The report, released June 5, 2026, in Geneva, Switzerland, highlights how increasing geopolitical tensions are driving the current trend [1]. These tensions lead to higher trade barriers and a reduction in cross-border economic integration, which in turn increases costs for businesses and consumers [1], [3].
While the total global cost is significant, the impact is not distributed evenly. The World Economic Forum said that developing economies face the steepest risks, with potential output losses reaching up to 10.7 percent [2]. This loss reflects the vulnerability of these nations to shifts in global supply chains and the loss of market access.
Other summaries of the findings describe the annual cost as almost $200 billion to $300 billion [3]. The disparity in these figures stems from different reporting summaries, though the primary data emphasizes the higher range of $213 billion to $307 billion [1].

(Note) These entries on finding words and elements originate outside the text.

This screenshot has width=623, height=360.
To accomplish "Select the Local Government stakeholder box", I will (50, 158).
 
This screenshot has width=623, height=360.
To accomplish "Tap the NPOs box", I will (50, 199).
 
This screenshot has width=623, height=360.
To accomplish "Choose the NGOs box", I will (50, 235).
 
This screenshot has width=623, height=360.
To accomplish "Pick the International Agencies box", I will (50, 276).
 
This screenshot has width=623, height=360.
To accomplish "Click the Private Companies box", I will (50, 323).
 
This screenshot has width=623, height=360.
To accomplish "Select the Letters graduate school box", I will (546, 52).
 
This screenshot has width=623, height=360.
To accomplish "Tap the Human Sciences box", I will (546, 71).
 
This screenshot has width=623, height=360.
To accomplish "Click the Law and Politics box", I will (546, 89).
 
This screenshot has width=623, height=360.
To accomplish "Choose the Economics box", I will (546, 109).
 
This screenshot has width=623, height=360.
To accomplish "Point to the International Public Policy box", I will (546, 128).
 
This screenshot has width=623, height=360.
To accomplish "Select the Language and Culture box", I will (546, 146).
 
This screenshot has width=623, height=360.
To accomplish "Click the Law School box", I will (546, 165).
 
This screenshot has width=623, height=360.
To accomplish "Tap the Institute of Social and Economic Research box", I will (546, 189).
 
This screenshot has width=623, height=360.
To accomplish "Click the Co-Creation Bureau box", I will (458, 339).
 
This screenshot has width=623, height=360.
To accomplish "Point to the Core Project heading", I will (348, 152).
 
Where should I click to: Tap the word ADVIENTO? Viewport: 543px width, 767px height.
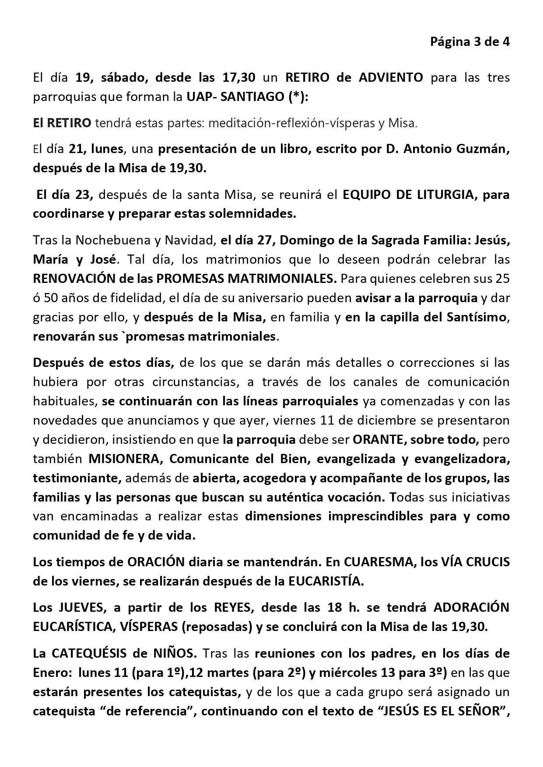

Fragmentation occurs when countries prioritize security and political alignment over economic efficiency. This process often manifests as tariffs, export restrictions, and the decoupling of critical technologies — moves that the report said are eroding the foundations of global commerce [1], [3].
“Geoeconomic fragmentation is costing the global economy between $213 billion and $307 billion every year.”
The findings suggest a transition from a globalized economy to a 'multipolar' trade system. This shift implies that political loyalty and national security are now outweighing the traditional economic logic of comparative advantage. For developing nations, this creates a precarious environment where they may be forced to choose between competing trade blocs, potentially stalling industrialization and increasing poverty levels due to lost output.